■ **Request**
Convert the material below into a JSON list of strings with one string per line, skipping any blank lines.

■ **Saved entries**
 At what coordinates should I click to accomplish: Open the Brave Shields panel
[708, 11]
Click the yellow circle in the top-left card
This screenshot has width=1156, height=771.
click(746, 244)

■ **The answer**
[
  " At what coordinates should I click to accomplish: Open the Brave Shields panel",
  "[708, 11]",
  "Click the yellow circle in the top-left card",
  "This screenshot has width=1156, height=771.",
  "click(746, 244)"
]